What do the latest results mean for people who believe they suffer from gluten intolerance? Our guest in the studio is Dr. Reiner Ullrich, a gastroenterologist at the Charité Hospital in Berlin

Watch video 03:47

DW: Dr. Ullrich, what do you think of the latest research results - is it really a game changer?

Reiner Ullrich: I think it is definitely not a game changer for celiac disease because nobody doubts that gluten is the main factor in celiac disease. It may be a game changer - if it all comes true - that gluten sensitivity apart from celiac disease may be caused by these ATIs.

What does it mean for people who are intolerant to gluten if it is in fact true that ATIs are causing their problem and not gluten?
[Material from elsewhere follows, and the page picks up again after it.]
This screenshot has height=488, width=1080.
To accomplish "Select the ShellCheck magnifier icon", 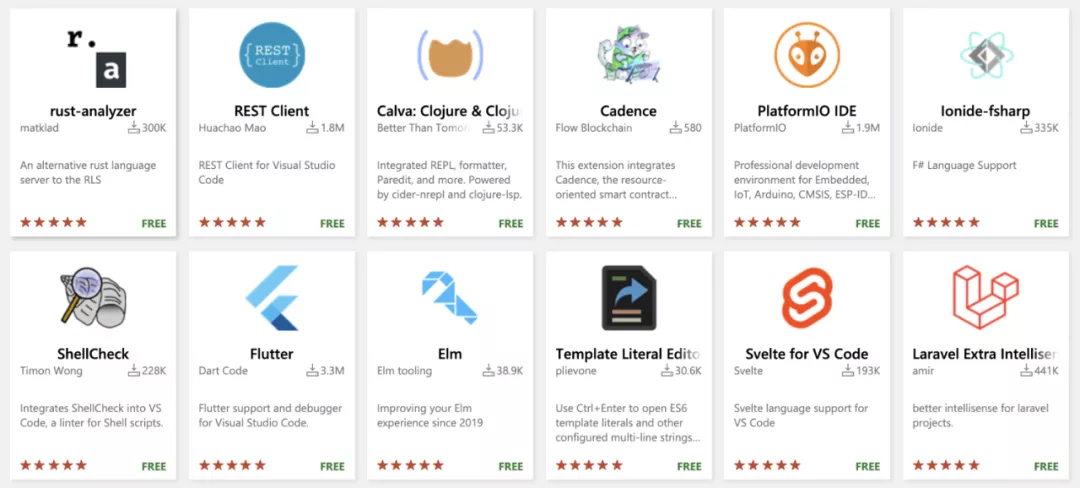I will point(93,298).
For the celiacs, nothing changes. For those with gluten sensitivity it would be an explanation for their symptoms, but the therapy would be the same. You have to avoid wheat and related grain.
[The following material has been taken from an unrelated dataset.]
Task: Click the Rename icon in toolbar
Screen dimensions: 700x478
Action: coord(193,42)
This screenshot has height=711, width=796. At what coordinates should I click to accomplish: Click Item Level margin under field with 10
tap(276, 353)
ATIs and gluten are both proteins. What is the main difference between these two?

Gluten is a very important protein for wheat. It leads to the consistency of bread and nothing works without gluten. It is sticky and this is very important for baking and such. In contrast to this, the ATIs are just there to improve pest resistance, for example. And if we as consumers eat the food, we don't profit from the ATIs, and I think they should rather be reduced.

You are doing your own studies on gluten and it's problems for the human digestive tract. Can you tell us a little bit more about your studies?

We look at non-cyliacs who have irritable bowel syndrome which has a variety of gastro-intestinal symptoms for which we do not know the cause at present. We speculate that probably a part of these patients may profit from a gluten-free diet and may be gluten sensitive.

Are you seeing an increase in the number of people who are suffering from IBS, cyliac disease and intolerance to gluten?

There is definitely an increase in diagnosed cyliac disease which is related to much improved diagnostic methods. 15 years ago you had to get upper endoscopy and biopsy to diagnose cyliac disease. Now you can just draw a blood sample and look for antibodies. So this is much easier diagnosed and therefore many more people are diagnosed with this disease.

Is this why we are seeing an increase in gluten-intolerant products on the market?

I am not sure about that. I think a lot of this is just hype and you can sell anything if your write on it "It's free from whatever." Everybody thinks this must be healthier for me.